■ YOUR OBJECTIVE
In the records below, take the line with "Given: Open the" and all lines after it, and copy them exactly, pictures excluded.

Collected data entries:
+===+

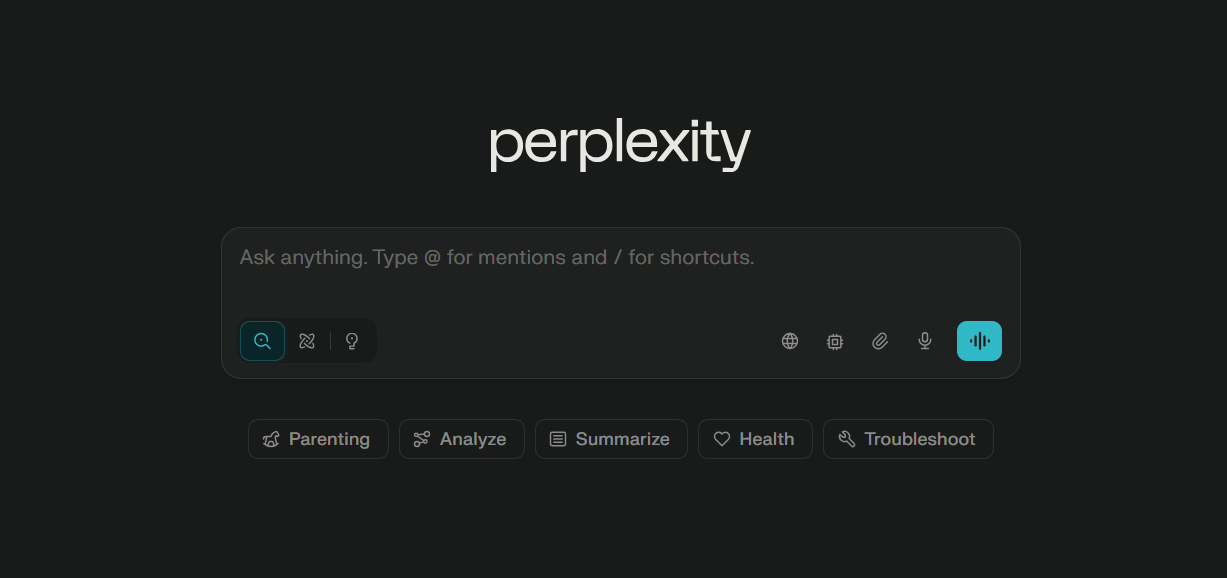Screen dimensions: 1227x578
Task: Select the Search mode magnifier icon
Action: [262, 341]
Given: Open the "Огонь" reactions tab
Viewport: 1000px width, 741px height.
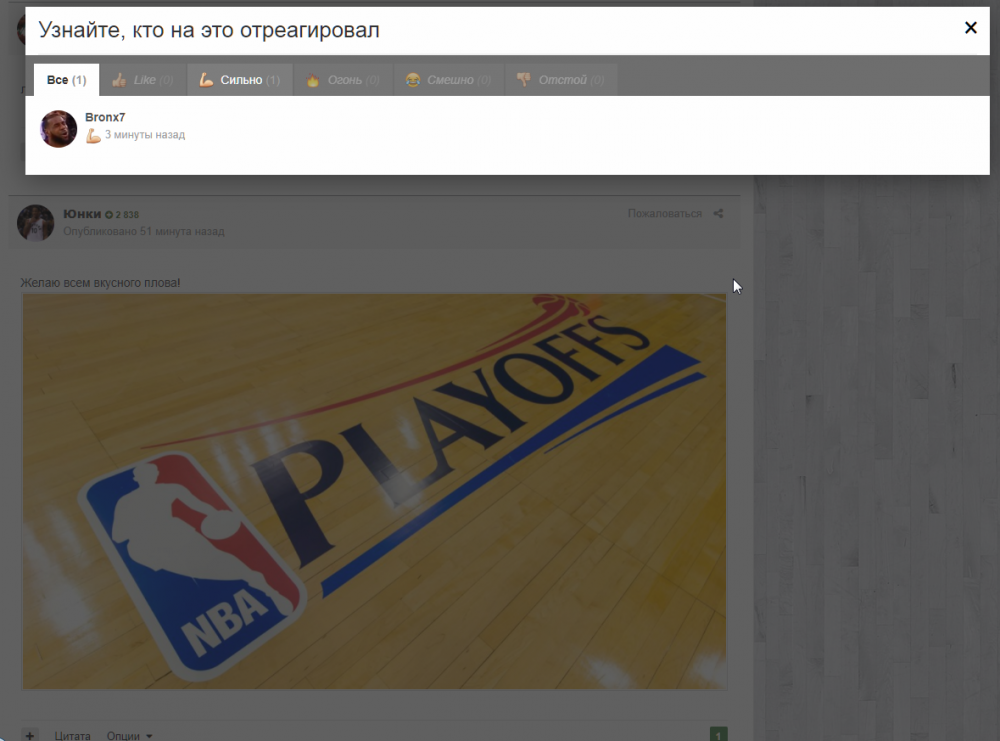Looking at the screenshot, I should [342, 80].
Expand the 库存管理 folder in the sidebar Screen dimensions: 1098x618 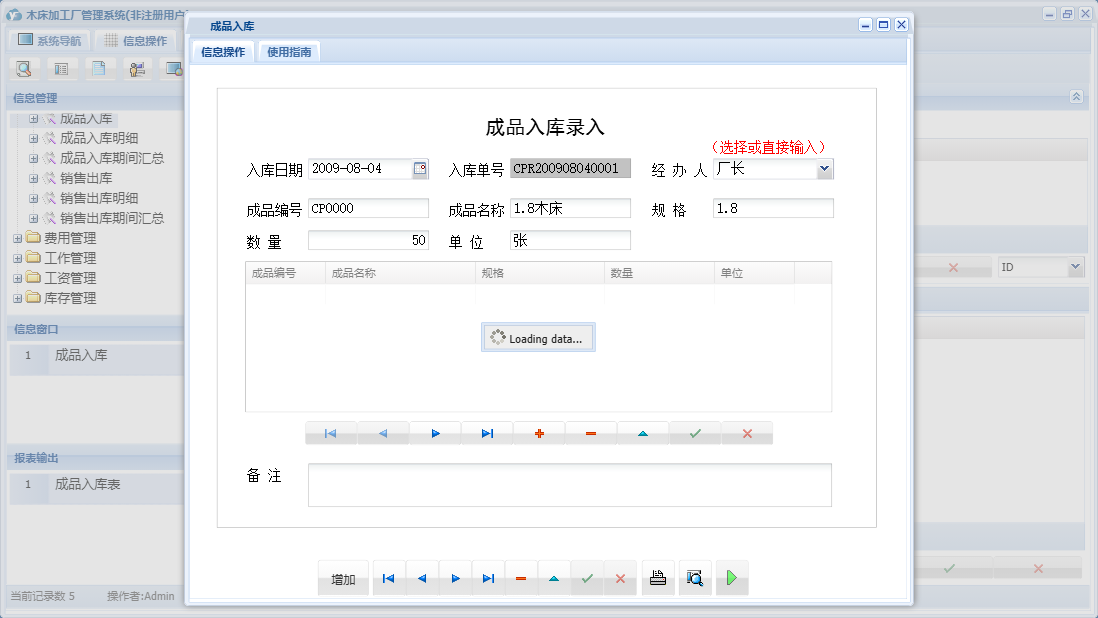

+===+

■ EXERCISE SOLUTION
Given: Open the "Огонь" reactions tab
Viewport: 1000px width, 741px height.
Looking at the screenshot, I should [342, 80].
Expand the 库存管理 folder in the sidebar Screen dimensions: 1098x618 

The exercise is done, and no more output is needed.